AlphaGo Zero Beats Its Forerunner in 100 Bouts of Go in a Row After Learning to Play From Scratch
Liao Shumin
/SOURCE : Yicai
AlphaGo Zero Beats Its Forerunner in 100 Bouts of Go in a Row After Learning to Play From Scratch

(Yicai Global) Oct. 19 -- AlphaGo Zero, the latest evolution of an artificial intelligence program developed by Google's DeepMind, learned the ancient Chinese board game Go from scratch without any human input and beat its forerunner -- AlphaGo Lee -- 100 to 0, its developer said in a paper published in the journal Nature. 

After playing several million games against itself, the new AI program discovered intricacies of Go that took humans thousands of years to understand, the article said. Zero came up with original strategies, producing insights into the ancient game.

AlphaGo Lee has 48 Tensor Processing Unit (TPU) and beat South Korea's nine-dan professional Go player Lee Sedol in four out of five games in March last year after studying established Go move sequences (josekis) and playing against itself about 30 million times over several months.

AlphaGo Zero has four TPUs and learned to play without facing humans. It took the new version three days and some 4.9 million self-training games to best AlphaGo Lee in 100 bouts a row.

The program's development has taken reinforcement learning algorithms to a new level.

Evolution of reinforcement learning has gone through three stages -- early algorithms in the early 1990s, 'Q learning' and in-depth reinforcement learning that started a decade ago.
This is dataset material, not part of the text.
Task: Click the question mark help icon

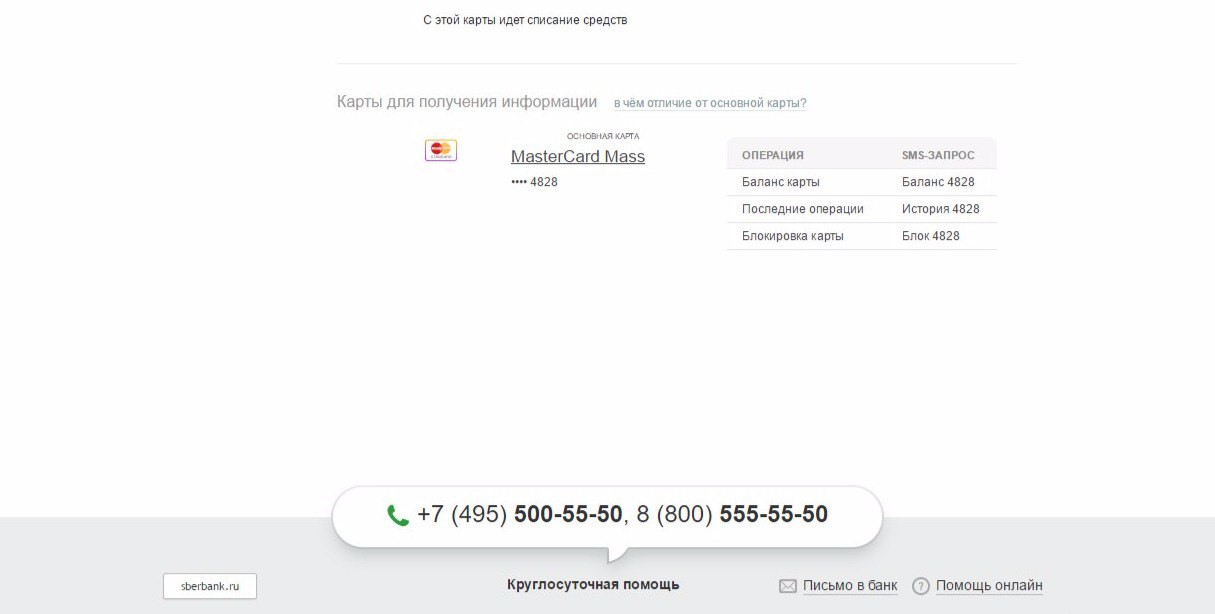Action: pyautogui.click(x=921, y=586)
As shown in the development of Zero, combining reinforcement learning with a look ahead mechanism (similar to reconnaissance in military operations) from tree traversal theory has created a more efficient in-depth reinforcement learning model.

As a result, Zero did not rely on existing knowledge like its predecessor did, and can invent better Go strategies through self-training, said Xu Lei, a chair professor at Shanghai Jiao Tong University and head of the Centre for Cognitive Machines and Computational Health (CMaCH).

Compared with its processors, AlphaGo Zero's algorithms are simpler and smarter. Instead of using artificial big data, it discovered knowledge by applying rules for learning set by its human developers, and it 'knows' how to rectify mistakes made by humans. It acquired such abilities with amazing efficiency. Interestingly, the AI cannot explain how it achieved this and can only provide demonstrations, said Zhang Zheng, a computer science professor at New York University Shanghai.

AlphaGo Zero's algorithms and programs are like a black box that can improve itself as the number of self-training sections increases, and it 'inherits' optimized algorithms by copying certain codes, but people cannot look inside the algorithms, said Wei Hui, a professor at Fudan University's School of Computer Science and Technology.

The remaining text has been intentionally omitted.